Face à une hausse des litiges liés au télétravail, le Conseil supérieur de la prud'homie constitue un groupe de travail interne composé de conseillers prud'homaux et de rapporteurs chargés d'analyser la jurisprudence récente, de recenser les difficultés pratiques rencontrées par les conseils locaux et de rédiger un rapport proposant des recommandations et des fiches pratiques destinées à uniformiser l'examen de ces dossiers et à alimenter des sessions de formation.
- Disposition discrétionnaire : le Conseil « peut » créer ces groupes, ce n'est pas une obligation.
- Mission limitée : les groupes sont chargés d’études sur des questions relevant de la compétence du Conseil supérieur de la prud'homie.
- Composition interne : les groupes sont constitués au sein du Conseil (parmi ses membres) selon l'article (l'article ne prévoit pas de compétences décisionnelles nouvelles).
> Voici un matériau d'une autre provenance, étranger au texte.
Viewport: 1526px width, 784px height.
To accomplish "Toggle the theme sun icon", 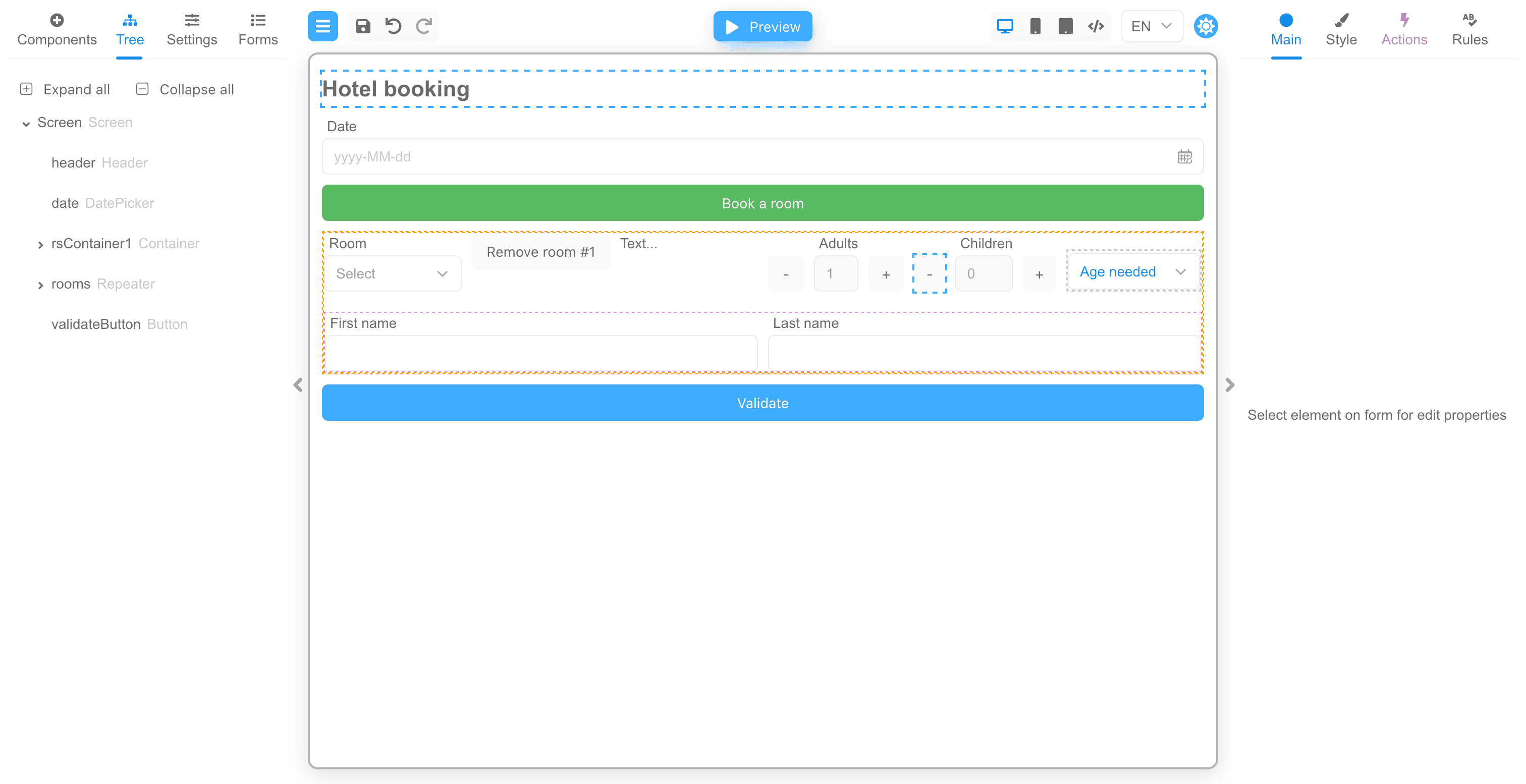I will click(1205, 26).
- Nature des travaux : il s'agit d'études, rapports et recommandations ; ces travaux ont un caractère consultatif et n'imposent pas de décision juridiquement contraignante aux juridictions prud'homales.
- But pratique : ces groupes servent à analyser des problématiques, harmoniser les pratiques, proposer des orientations et alimenter la formation ou les propositions de réforme.
- Limites juridiques : les groupes n'ouvrent pas le pouvoir de statuer sur des affaires individuelles ni de modifier la loi ou la réglementation (leurs conclusions peuvent toutefois influencer la pratique et la doctrine).